Pooh was not hungry for honey.
Since the day he was stitched, Pooh had never not been hungry for honey. Through thunderstorms, floods, gloom eeyore days, and happy honey days, the foremost thought in Pooh's bear mind had been "it puts the Honey in the mouth," but today…
Pooh's attention was captured by a blur of orange and black that sped past the window. It was Tigger, Pooh's exotic, older tiger friend. Pooh had never noticed before the elegance of Tigger's spring tail, stiff and strong when compressed, long and springy as it flung Tigger into the air. There must be some well-developed musculature under all that felt fur to support such hopping.
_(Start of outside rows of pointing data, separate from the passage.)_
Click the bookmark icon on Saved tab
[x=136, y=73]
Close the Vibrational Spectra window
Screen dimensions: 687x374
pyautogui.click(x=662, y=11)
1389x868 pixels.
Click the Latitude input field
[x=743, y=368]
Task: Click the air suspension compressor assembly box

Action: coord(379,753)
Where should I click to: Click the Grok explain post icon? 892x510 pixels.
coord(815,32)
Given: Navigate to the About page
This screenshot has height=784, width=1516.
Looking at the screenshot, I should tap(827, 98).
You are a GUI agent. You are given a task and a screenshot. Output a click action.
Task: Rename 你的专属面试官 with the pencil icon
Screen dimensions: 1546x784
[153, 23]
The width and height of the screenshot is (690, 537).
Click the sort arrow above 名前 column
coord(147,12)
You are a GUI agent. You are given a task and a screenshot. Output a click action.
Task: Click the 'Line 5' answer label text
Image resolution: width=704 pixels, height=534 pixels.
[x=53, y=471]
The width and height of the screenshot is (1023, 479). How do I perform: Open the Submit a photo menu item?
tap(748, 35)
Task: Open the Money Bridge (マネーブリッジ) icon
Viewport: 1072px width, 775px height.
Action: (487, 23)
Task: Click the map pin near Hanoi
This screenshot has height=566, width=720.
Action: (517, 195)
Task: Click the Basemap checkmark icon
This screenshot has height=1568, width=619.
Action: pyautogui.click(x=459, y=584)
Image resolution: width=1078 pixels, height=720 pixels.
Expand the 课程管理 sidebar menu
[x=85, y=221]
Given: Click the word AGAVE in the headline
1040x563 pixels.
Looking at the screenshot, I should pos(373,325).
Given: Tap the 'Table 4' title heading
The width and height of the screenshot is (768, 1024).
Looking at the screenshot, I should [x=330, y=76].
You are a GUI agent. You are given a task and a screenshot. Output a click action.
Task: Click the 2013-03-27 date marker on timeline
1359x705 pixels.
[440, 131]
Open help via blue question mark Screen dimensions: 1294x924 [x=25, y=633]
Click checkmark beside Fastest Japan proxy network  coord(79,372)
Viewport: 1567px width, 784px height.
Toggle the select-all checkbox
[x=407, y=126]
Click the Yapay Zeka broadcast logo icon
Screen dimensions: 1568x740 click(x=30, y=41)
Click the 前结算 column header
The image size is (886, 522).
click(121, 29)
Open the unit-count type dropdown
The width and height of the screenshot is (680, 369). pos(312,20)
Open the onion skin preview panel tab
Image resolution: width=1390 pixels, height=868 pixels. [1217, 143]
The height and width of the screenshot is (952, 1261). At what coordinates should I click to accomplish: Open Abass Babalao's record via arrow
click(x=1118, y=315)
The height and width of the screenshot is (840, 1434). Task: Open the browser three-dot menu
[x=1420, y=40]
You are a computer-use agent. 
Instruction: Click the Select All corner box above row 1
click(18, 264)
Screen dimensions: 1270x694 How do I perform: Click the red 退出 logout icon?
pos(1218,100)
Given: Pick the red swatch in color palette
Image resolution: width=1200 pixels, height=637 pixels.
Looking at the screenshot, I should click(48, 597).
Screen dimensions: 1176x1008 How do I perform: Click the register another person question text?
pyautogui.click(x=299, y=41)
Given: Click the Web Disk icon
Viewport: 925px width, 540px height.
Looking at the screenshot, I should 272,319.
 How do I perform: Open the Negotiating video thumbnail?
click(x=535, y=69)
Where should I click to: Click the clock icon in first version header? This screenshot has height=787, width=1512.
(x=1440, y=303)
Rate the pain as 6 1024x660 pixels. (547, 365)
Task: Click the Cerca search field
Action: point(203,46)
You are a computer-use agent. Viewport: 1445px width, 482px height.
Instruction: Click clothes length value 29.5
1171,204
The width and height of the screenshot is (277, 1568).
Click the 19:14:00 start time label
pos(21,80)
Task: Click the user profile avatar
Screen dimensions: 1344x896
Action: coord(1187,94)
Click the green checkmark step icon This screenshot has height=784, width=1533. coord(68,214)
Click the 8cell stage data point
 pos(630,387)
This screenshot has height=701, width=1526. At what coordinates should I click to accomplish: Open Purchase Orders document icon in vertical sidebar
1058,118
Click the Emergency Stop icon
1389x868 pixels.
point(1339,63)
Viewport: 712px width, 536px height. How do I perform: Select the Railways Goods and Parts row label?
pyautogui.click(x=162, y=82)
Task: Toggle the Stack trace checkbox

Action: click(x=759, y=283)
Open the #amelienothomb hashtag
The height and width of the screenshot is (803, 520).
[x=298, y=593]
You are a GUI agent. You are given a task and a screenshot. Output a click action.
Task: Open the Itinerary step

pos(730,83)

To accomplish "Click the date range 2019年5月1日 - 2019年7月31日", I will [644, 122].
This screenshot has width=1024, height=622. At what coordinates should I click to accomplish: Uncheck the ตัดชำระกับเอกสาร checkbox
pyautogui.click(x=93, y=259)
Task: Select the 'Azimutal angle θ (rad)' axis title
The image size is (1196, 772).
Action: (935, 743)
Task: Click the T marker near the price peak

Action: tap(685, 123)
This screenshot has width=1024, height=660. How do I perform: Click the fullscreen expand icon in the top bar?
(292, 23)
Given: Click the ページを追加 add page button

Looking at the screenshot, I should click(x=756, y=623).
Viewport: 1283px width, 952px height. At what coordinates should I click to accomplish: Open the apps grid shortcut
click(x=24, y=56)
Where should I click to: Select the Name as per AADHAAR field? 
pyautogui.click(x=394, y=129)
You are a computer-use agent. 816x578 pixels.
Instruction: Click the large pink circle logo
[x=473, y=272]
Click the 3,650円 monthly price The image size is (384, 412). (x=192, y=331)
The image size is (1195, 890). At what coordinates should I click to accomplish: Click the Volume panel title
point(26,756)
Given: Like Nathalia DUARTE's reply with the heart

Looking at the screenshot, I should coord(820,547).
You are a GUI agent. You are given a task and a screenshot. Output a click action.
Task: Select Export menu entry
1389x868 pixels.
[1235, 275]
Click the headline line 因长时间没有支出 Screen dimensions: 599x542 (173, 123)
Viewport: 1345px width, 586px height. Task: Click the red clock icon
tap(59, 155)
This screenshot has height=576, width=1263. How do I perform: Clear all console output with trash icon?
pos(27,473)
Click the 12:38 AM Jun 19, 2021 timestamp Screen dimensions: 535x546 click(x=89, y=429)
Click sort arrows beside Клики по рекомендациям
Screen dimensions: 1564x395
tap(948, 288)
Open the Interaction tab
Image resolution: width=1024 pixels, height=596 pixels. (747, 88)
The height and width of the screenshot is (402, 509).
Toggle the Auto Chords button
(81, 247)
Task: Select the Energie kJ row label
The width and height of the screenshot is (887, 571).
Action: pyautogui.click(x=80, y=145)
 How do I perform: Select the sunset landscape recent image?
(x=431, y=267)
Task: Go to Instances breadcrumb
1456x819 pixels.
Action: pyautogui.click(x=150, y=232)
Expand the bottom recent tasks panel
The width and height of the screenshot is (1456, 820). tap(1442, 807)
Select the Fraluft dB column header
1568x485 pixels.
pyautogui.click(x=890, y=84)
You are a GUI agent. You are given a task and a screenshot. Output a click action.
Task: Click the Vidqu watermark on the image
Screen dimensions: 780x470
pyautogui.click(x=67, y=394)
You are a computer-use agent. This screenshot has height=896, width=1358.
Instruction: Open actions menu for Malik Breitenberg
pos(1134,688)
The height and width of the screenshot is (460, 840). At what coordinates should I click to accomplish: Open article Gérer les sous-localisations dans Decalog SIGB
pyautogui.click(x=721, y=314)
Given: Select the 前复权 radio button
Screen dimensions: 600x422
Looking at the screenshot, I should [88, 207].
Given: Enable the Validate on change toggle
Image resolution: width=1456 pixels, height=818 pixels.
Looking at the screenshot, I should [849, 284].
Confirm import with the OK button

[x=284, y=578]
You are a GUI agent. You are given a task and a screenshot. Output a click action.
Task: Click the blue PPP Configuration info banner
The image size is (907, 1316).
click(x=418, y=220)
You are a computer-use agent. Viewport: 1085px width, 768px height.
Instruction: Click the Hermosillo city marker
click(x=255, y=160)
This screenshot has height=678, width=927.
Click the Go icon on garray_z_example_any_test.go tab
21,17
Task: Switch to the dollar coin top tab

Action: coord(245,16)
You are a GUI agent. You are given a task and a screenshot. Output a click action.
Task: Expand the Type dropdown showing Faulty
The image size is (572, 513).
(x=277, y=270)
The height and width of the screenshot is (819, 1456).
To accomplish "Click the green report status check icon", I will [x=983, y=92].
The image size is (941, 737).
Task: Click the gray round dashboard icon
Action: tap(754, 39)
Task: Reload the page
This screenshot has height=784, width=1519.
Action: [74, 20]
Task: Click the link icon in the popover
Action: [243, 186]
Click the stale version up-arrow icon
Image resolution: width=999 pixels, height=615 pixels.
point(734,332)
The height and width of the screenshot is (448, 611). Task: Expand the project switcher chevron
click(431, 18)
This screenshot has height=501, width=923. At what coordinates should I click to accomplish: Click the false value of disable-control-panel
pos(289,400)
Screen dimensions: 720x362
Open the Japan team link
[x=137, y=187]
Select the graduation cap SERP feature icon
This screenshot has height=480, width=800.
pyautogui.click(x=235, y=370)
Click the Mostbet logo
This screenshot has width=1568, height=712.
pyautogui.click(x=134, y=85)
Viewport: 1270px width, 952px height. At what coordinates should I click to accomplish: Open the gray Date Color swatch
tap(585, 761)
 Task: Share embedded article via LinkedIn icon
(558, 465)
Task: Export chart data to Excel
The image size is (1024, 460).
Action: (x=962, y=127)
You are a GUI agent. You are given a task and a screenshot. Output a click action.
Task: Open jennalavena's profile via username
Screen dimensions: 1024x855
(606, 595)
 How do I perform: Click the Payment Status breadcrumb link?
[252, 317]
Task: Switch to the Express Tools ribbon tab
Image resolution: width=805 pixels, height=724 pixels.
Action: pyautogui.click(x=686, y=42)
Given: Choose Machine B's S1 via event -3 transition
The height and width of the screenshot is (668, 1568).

Truly, Tiggers were wonderful things.
And Pooh found himself stumbling out the door, tongue lolling, walking mindlessly after that Tigger booty…
When the pink mist faded from Pooh's vision, he found himself pressed up against a tree. He tugged backwards, trying to pull himself free, but could not. Looking down, Pooh saw that the Woozle was still attach to him, and that it had wedged itself inside a small, wooden window.
A voice came from inside the house. "Pooh Bear! Is that you?" It was Piglet, and in fact this was his very house.
"Hullo there, Piglet," responded the bear. "I seems to have caught myself in a sticky situation. There is a Woozle that has bitten me and won't let go, and now it's stuck in your window. Would you mind pushing it out?"
Piglet mustered up all of his braveness and began to wrestle the Woozle, pushing and pulling at it with all of his might.
"Oh yes, Piglet," said the bear. "I'm almost… there… just…"
Christopher Robin woke up, covered in a sweat. That dream again… he wrapped up his sheets and crept downstairs to do a load of laundry.